Ma, si sa, l’alta politica non può certo fermarsi per una banale pandemia planetaria. Tanto più che gli “Accordi di Abramo”, firmati a Washington all’ombra della Casa Bianca, potevano distrarre almeno un poco l’attenzione dell’opinione pubblica statunitense dal raggiugimento in Usa della cifra spaventosa di 200 mila morti dall’inizio del Covid-19 (che comunque secondo Trump è tutta colpa dei cinesi, ma questo è un altro discorso).
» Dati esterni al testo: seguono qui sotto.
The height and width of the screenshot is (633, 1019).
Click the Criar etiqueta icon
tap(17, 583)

La firma di quelli che Donald Trump, il grande sponsor di Washington, ha definito “Accordi di Abramo” è avvenuta alla Casa Bianca proprio il 15 settembre. Più che di “accordi”, al di là della solita indisponente retorica a cui Trump ci ha ormai abituato, verrebbe da pensare all’annuncio di una nuova Pax americana, espressione derivata, com’è noto, dall’antica formula della Pax romana fondata sul potere del più forte. Ed è una pace che ha ben poco a che fare con la risoluzione dei conflitti armati e la promozione del bene comune, ma si tratta piuttosto di un’alleanza contro un nemico comune, che nel caso specifico si chiama Iran, e per affermare gli interessi di alcuni contro quelli di tutti gli altri. Tra gli interessi dello sponsor statunitense della faccenda, uno immediato è la vendita di uno primo stock di F-35, aerei da guerra supertecnologici, agli Emirati; un altro, solo per fare un esempio, è il petrolio, ma non solo; ed un altro ancora, last not least, è un tantino di pubblicità pre-elettorale in vista delle elezioni statunitensi di novembre.
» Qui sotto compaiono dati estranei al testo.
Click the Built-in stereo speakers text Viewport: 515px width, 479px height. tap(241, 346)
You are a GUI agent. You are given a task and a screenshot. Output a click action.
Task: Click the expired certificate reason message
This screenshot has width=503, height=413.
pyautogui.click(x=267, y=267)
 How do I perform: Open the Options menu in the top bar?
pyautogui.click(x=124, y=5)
In pratica, Israele ed Emirati Arabi hanno firmato un trattato di pace (anche se non c’è stata alcuna guerra fra i due Paesi) con valore giuridico internazionale, mentre fra Israele e Bahrein è stata siglata una dichiarazione di pace, allo scopo di normalizzare i rapporti sia diplomatici che commerciali. La finalità politica è comunque unica, e qui sta lo scoop: rapporti inediti fra Stati arabi del Golfo e Israele. Tranne l’Egitto (1978) e la Giordania (1994), finora nessun altro Paese arabo aveva riconosciuto ufficialmente lo Stato israeliano. È anche evidente che Trump punta molto ad allargare gli Accordi di Abramo ai Sauditi, soprattutto in funzione di incrementare e governare “lo schieramento” anti-Iran. Ma dall’orecchio di un riconoscimento ufficiale dello Stato ebraico pare che il colosso petrolifero arabo non ci senta, nonostante l’alleanza d’acciaio che lega Usa e Arabia saudita, che sul versante “anti-Iran” sarebbe invece più che d’accordo.
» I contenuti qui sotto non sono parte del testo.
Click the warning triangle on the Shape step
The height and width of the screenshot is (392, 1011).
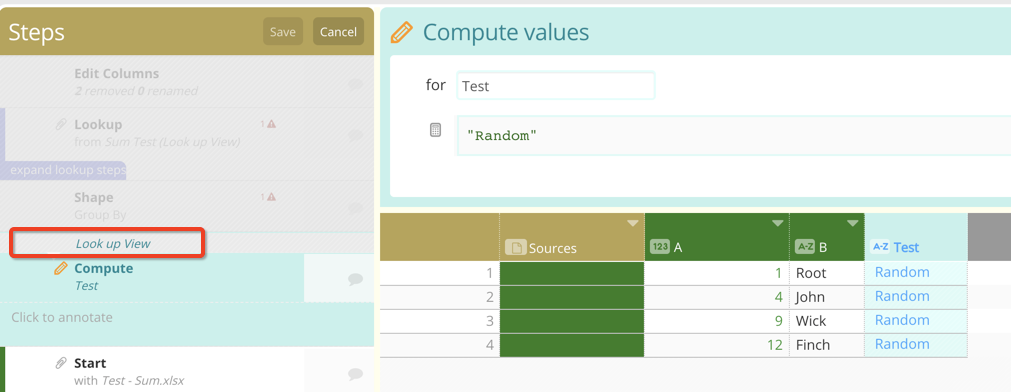pyautogui.click(x=271, y=197)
Su queste pacifiche e disinteressate premesse, due deputati, uno norvegese e uno svedese, hanno proposto di assegnare a Trump il prossimo Nobel per la pace 2021. Siamo in molti a sperare che sull’idea venga steso quanto prima un pietoso velo. Pena la definitiva caduta nel ridicolo del prestigioso riconoscimento assegnato in passato dall’Accademia di Stoccolma a Martin Luther King, Madre Teresa di Calcutta, Nelson Mandela e Malala Yousafzai (ahimè anche a Henry Kissinger), per non citare che alcuni dei premiati più conosciuti e stimati.
E i palestinesi? Secondo gli emiratini ci guadagnano, perché la Cisgiordania non verrà annessa a Israele, per ora. È una magra consolazione, che sa vagamente di beffa. E comunque, al di là delle solite indignate proteste, la sola cosa che purtroppo accomuna le numerose fazioni palestinesi, ad Abu Mazen resta secondo Trump una sola chance: quella di aderire “spontaneamente” al “Piano di pace del secolo” (la versione per palestinesi degli Accordi di Abramo), spiegando alla sua gente che hanno tutto da guadagnare (in dollari sonanti) se la smettono una buona volta di bruciare bandiere americane e di lanciare missili e palloncini incendiari verso le postazioni israeliane intorno a Gaza. Un’ultima domanda: c’era proprio bisogno di scomodare Abramo per definire questi accordi?